IN THE UNITED STATES DISTRICT COURT FOR THE MIDDLE DISTRICT OF TENNESSEE NASHVILLE DIVISION
KENNETH PITT, ) ) Plaintiff, ) ) v. ) Case No. 3:24-cv-00629 ) Judge Aleta A. Trauger QUALITY CARRIERS, INC., ) ) Defendant. )
MEMORANDUM Before the court is defendant Quality Carriers, Inc.’s Motion to Dismiss. (Doc. No. 10.) Quality Carriers argues that the Complaint filed by defendant Kenneth Pitt must be dismissed under Rule 12(b)(5) for insufficient and untimely service of process and, alternatively, under Rule 12(b)(2) for lack of personal jurisdiction. For the reasons set forth herein, the motion will be denied. I. PROCEDURAL HISTORY Plaintiff Kenneth Pitt, through counsel, filed suit against Quality Carriers in this court on May 20, 2024, asserting employment discrimination and retaliation claims under Title VII of the Civil Rights Act of 1964, as well as a state law libel claim. (Doc. No. 1.) The Clerk of Court issued a Summons for Quality Carriers to plaintiff’s counsel on July 1, 2024. (Doc. No. 7.) The Summons was directed to Quality Carriers at an address in Tampa, Florida. (Id.) On September 17, 2024, the court, at the plaintiff’s request, issued an Alias Summons directed to “CSC Corporation DBA Quality Carries [sic] Inc.” at an address in Plantation, Florida. (Doc. No. 9.) On October, 16, 2024, Quality Carriers filed its Motion to Dismiss. (Doc. No. 10.) In its contemporaneously filed Memorandum of Law, Quality Carriers asserts that it had (at that time) not yet been served, that the belated attempt to serve Quality Carriers through CSX Corporation, which is not a defendant in this lawsuit, was neither effective nor timely, and that the plaintiff has never provided “good cause” for his failure to serve process within the ninety days allotted by
Federal Rule of Civil Procedure 4(m). (Doc. No. 11.) Quality Carriers also argues that, because it has never been served, the court lacks jurisdiction and should dismiss the Complaint on that basis as well. On November 4, 2024, three weeks after the filing of the Motion to Dismiss, plaintiff’s counsel filed a copy of the first Summons, which he had attempted to send by certified mail to Quality Carriers at an incorrect address, showing that it had been returned unexecuted, and a copy of the Alias Summons, which reflected that the process server had served the Summons and Complaint upon CSX Corporation “DBA Quality Carrie[r]s Inc” on October 15, 2024. (Doc. Nos. 12, 13.)

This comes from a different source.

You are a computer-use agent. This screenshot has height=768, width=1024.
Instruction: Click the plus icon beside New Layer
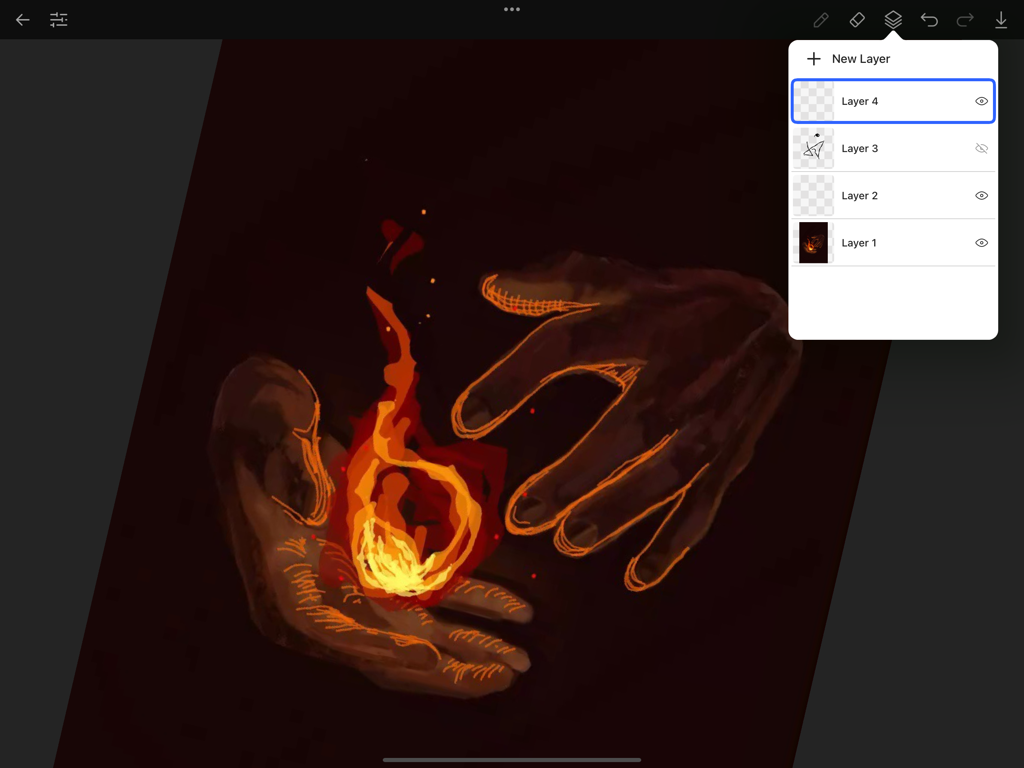click(x=814, y=58)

The plaintiff’s Response to Motion to Dismiss was filed the same day. (Doc. No. 14.) The plaintiff asserts that after the first Summons was issued on July 1, 2024, the “U.S. Postal Service sent the summons back to Plaintiff’s attorney as ‘Return to Sender. Unclaimed Unable to Forward,” on August 13, 2024. (Id. at 1.) The plaintiff asserts that he “researched and discovered” that Quality Carriers had been “bought out” by CSX Corporation. (Id.) Service was reissued on September 17, 2024, was “sent to Defendant”—actually to CSX Corporation—on October 19, 2024, and the summons was returned executed on November 4, 2024. (Id.) Without acknowledging the defendant’s argument that it cannot be served through CSX Corporation, the plaintiff argues that (1) the court may excuse a delay in service even if the plaintiff fails to offer an excuse for the delay; and (2) the plaintiff had good cause for the delay in this case, because he “was unaware of the merger and had to do extra research after first attempting service.” (Id. at 2.) The defendant filed a Reply, asserting that, even after responding to the Motion to Dismiss, the plaintiff still had not effected service on Quality Carriers. It argues that the plaintiff fails to
explain why he mailed the summons to an address that Quality Carriers has not used for seven years, when Quality Carriers’ principal place of business is readily available on the internet and its agent for service of process in Tennessee is listed on the Tennessee Secretary of State’s website,1 and that the plaintiff’s halfhearted efforts to serve the defendant within the time allowed by Rule 4(m) does not qualify as good cause. It also argues that CSX Corporation’s acquisition of Quality Carriers “several years ago” is simply irrelevant, as Quality Carriers remains a separate entity with its own corporate identity, and CSX Corporation, as a corporate parent, is not authorized to accept service of process for Quality Carriers. The defendant also points out that the plaintiff’s Response was filed outside the fourteen days permitted by Local Rule 7.01(a)(3).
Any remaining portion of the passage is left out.